The mean length of stay, available for the years 2003 through 2012, was significantly longer for psychiatric patients compared with non–mental health stays (279 minutes vs 183 minutes; P < .001)

Other notable changes during the decade included a shift in the distribution of mental health diagnoses. In the earlier years, the most common mental health diagnosis was substance-related disorder, accounting for approximately one fifth of mental health visits. By 2012, the top two mental health diagnoses were mood and anxiety disorders and suicidal ideation.

"Our findings are in keeping with previously reported trends in North America indicating an increasing frequency of visits to the ED for mental health–related complaints and their consistently longer length of stay than overall ED length of stay," the authors write, citing several studies.
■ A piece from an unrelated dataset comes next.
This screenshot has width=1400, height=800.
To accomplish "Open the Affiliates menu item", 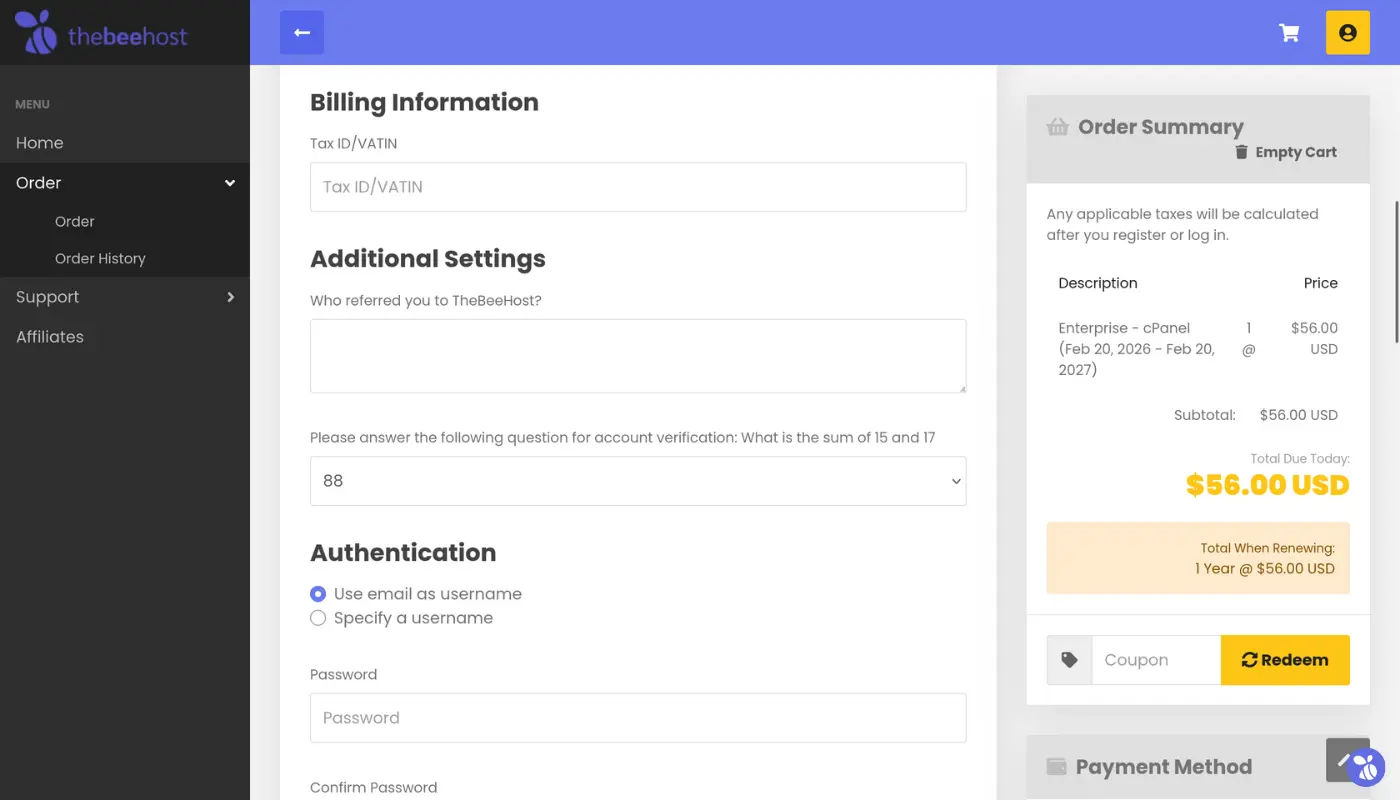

They note that although the numbers continue to rise, EDs still fall short in being able to adequately address many cases, for various reasons.

"Despite increases in the number of beds available over the last decade, this has not favorably affected our pediatric ED overall length of stay," they write.

Factors shown in surveys to consistently challenge ED management of mental health patients include insufficient psychiatric expertise and resources, long wait times for specialized psychiatric consults, and inadequate access to community resources.

The challenges are only exacerbated by the increase in nonemergent mental health visits, the authors conclude.

"Overall, mental health–related visits represent a significant and growing burden on the ED at our tertiary care pediatric center," they say.

"This is primarily related to a dramatic increase in the volume of non-emergent presentations. Future research is needed to address the reasons for these trends as well as to evaluate novel approaches to streamline the management of mental health–related ED visits."

The authors report no relevant financial relationships.